Le contrôle de l’installation au gaz naturel
L’installation de gaz naturel : loi du 3 janvier 2003
En cas de vente d'un bien immobilier à usage d'habitation, un diagnostic de l'installation au gaz naturel, réalisée depuis plus de 15 ans est annexée à l'acte authentique réalisant la vente. Il doit dater de moins d'un an. À défaut, il ne peut être prévu une clause d'exonération des vices cachés.
L’étanchéité de la tuyauterie
Le raccordement des appareils de cuisson
La ventilation du logement
La combustion des appareils au gaz
Il faut compter environ 30 minutes à 1 heure pour que le contrôle de votre installation gaz, soit effectué. A l'issu de ce contrôle un rapport vous sera remis, commentant les problèmes décelés sur votre installation, et les travaux à effectuer pour une mise en conformité avec les normes en vigueur.
Si des travaux sont à envisager d'urgence, des aides pour le financement existent, vous pouvez vous renseigner auprès de Gaz de France.
De quoi s’agit-il ?
Depuis le 1er novembre 2007, le diagnostic gaz est obligatoire pour toutes les habitations alimentées en gaz. Son but est d’évaluer les risques pouvant compromettre la sécurité des personnes.
Plus précisément, le diagnostiqueur va vérifier l’état de l’installation intérieure de gaz de plus de quinze ans : l’état des appareils fixes, l’état des tuyauteries, l’aménagement des locaux où fonctionnent des appareils au gaz.
Une fois le diagnostic réalisé, le client doit remettre le diagnostic au notaire pour l’annexer au compromis de vente. Le diagnostic est valable 3 ans.
Que se passe-t-il si le vendeur refuse de se soumettre à un tel diagnostic ?
Si le vendeur refuse de soumettre son bien à un tel diagnostic, la loi dit qu’aucune clause d’exonération au titre de la garantie des vices cachés ne peut être stipulée à raison du vice constitué par la non conformité de l’installation du gaz. Résultat : le vendeur sera responsable.
Quel coût ?
Le coût varie dans une fourchette de prix large ; compter 100 € TTC pour un F1 à 150€ pour une maison de 200 m².

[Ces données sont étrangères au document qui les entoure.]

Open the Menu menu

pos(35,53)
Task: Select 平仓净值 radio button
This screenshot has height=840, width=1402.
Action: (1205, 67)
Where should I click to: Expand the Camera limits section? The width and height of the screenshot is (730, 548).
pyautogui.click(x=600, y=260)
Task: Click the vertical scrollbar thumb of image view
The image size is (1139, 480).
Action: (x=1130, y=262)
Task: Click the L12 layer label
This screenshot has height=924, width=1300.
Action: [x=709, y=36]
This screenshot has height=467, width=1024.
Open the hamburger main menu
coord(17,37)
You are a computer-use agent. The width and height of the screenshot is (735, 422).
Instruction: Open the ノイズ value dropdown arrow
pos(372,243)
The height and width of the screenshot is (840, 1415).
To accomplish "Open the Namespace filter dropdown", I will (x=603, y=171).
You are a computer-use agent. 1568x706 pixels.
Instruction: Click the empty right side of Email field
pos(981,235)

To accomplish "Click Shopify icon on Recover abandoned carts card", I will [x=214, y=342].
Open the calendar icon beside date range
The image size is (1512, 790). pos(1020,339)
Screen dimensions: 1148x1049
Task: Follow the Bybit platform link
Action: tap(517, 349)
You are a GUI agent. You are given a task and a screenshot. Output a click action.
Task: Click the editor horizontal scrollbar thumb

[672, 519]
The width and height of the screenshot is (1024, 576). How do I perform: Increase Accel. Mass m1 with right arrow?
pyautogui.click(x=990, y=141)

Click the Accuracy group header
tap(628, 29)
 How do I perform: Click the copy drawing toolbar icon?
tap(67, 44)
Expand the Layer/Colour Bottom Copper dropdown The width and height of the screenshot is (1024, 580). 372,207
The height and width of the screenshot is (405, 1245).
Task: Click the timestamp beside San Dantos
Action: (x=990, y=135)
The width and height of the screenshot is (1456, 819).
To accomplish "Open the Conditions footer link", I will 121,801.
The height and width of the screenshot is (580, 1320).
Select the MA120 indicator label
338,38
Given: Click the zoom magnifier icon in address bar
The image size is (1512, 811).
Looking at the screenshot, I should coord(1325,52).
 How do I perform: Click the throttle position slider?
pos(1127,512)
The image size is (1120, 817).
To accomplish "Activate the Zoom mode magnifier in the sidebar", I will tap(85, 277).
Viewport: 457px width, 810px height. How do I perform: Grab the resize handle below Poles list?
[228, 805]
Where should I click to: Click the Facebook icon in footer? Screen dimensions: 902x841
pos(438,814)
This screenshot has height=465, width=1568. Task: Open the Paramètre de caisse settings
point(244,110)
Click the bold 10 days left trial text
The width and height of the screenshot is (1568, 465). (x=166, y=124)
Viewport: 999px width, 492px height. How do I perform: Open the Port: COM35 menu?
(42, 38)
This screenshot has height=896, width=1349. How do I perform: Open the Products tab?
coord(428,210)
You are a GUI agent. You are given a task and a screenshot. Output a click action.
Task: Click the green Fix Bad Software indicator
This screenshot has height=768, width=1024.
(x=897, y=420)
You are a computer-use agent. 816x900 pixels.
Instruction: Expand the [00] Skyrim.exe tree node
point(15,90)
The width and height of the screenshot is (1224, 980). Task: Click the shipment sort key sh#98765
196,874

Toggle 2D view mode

Que se passe-t-il en cas d’erreur ?
C’est le seul diagnostic qui peut faire encourir des sanctions pénales à un diagnostiqueur. Mais l’erreur doit être très grave, par exemple : la non détection par le diagnostiqueur d’une fuite de gaz dans le bien à diagnostiquer ayant causé une explosion. Rappelons que les diagnostiqueurs doivent être obligatoirement détenteur d’une assurance responsabilité civile professionnelle afin d’assumer les conséquences dommageables d’une erreur de diagnostics.